On Thursday, Apr. 8, Google announced a “product reviews update” to search that changes what kinds of commerce content will rank highest in search results. While not technically a core update, the change has significant implications for publishers that have made commerce content an increasingly important part of their businesses.

Google said it will prioritize product reviews that feature information gathered through hands-on evaluation of the product, rather than aggregated information about it. The move stands to hurt publishers, especially those that have found success in aggregating product reviews.

The key details

  • Specifically, reviews that “express expert knowledge” about the products being discussed, or show what a product is like physically “with unique content beyond what is provided by the manufacturer” will fare better.
  • Content that compares products to one another will also benefit; Google’s update asks site owners to consider whether their reviews “provide quantitative measurements about how a product measures up in various categories of performance.”
  • The change will only affect product reviews written in English. Google said the changes will take two weeks to take effect.

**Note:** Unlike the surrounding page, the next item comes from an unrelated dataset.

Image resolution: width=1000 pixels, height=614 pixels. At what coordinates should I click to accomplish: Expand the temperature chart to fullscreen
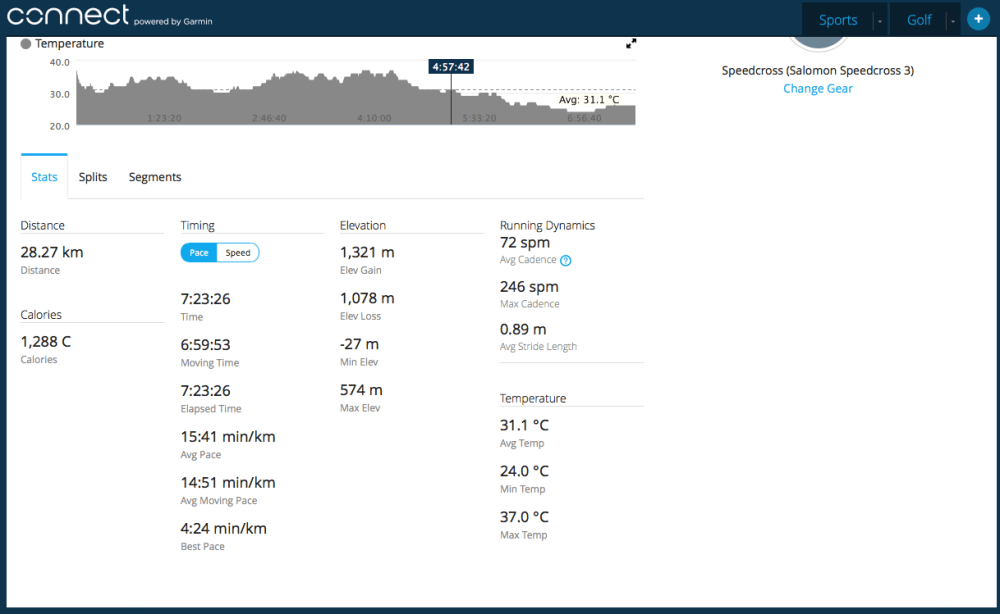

Separating wheat from chaff

Google has always said that changes to search are made to serve users’ interests, and it’s easy to see how this update aligns with that mission. The commerce content space has grown more crowded in recent years, as brands and retailers have grown more interested in affiliate marketing and publishers have chased those commissions. Last year’s pandemic accelerated that trend, as advertisers spent media dollars cautiously but invested in affiliate marketing.

“Honestly, a lot of [commerce content] out there has gotten kind of shitty,” said an executive at one publisher with a large commerce operation, who asked not to be identified while discussing changes Google has made. “There’s a lot out there now that feels very pay for play.”

Privileging content built from hands-on testing and evaluation, rather than content built by collecting and summarizing Amazon customer reviews, makes sense from that perspective. 

But it will also make commerce content more time- and resource-intensive to produce, said executives at several publishers with commerce content operations, so much so that it could make expanding into new product categories prohibitively expensive; well-researched, in-depth product reviews “are a hard operation to scale,” a source at a second publisher said.

Shaping a shopping ecosystem

The push toward original reporting serves Google in other ways too. Like most platforms, Google is trying to figure out how to play the biggest possible role in consumers’ e-commerce behavior. Creating an environment filled with hands-on reviews produced by experts could help distinguish Google from Amazon, where most American consumers begin most of their product searches; a survey conducted in August 2020 by Dynata found that 53% of American adults begin their product searches on Amazon.

While Amazon has been experimenting with how to incorporate publisher recommendations into its platform, its owned and operated properties are also growing increasingly crowded with ads.

Google’s past tweaks have had significant effects on different sides of publishers’ commerce operations. In late 2019, Google cut off a once-promising coupons revenue stream when it changed the way it treated content hosted on publisher sub-domains. That same year, publishers fumed when Google started scraping endorsements out of publisher buying guides and incorporating them into Google Shopping widgets displayed in search results, essentially stealing publishers’ insights and using them to drive sales that publishers wouldn’t get compensated for. 

Fears of a similar development remain on publishers’ minds. Late last month, Google launched a Best Products for Everything widget on its Google Shopping homepage, featuring curated collections of products across dozens of categories. The product-level pages inside that widget still feature excerpts from publishers’ guides.